▶ _Given records_:
============================================================

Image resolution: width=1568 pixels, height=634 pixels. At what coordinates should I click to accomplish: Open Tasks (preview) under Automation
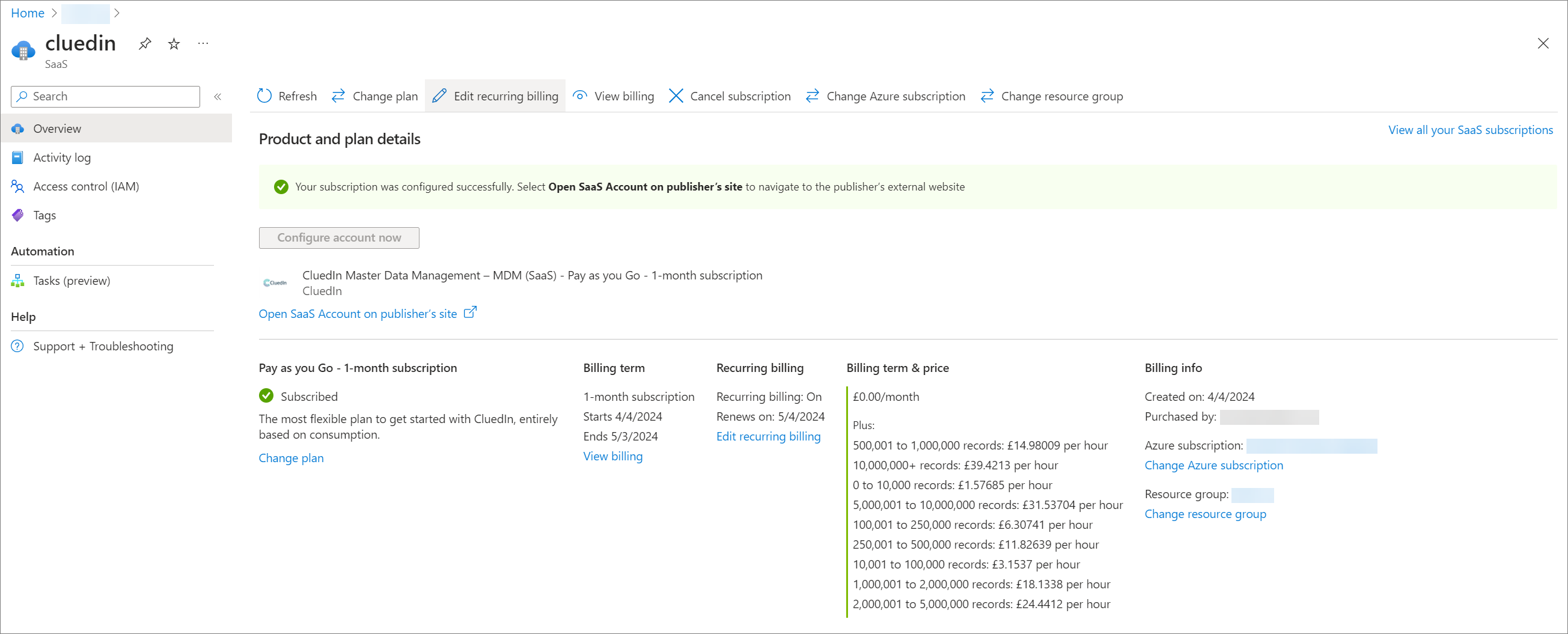(x=71, y=281)
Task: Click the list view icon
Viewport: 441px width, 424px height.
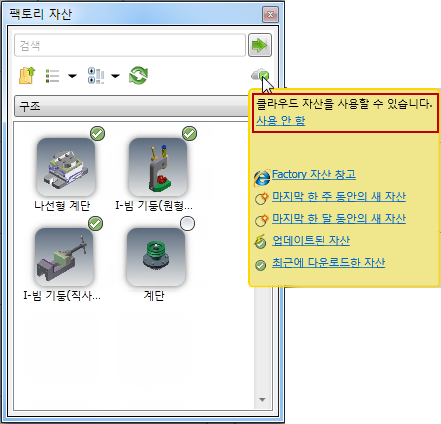Action: point(52,76)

============================================================

▶ _Problem details_: Copy each entry exactly, with no pictures.

▶ _Task result_:
Image resolution: width=1568 pixels, height=634 pixels. At what coordinates should I click to accomplish: Open Tasks (preview) under Automation
(x=71, y=281)
Task: Click the list view icon
Viewport: 441px width, 424px height.
Action: point(52,76)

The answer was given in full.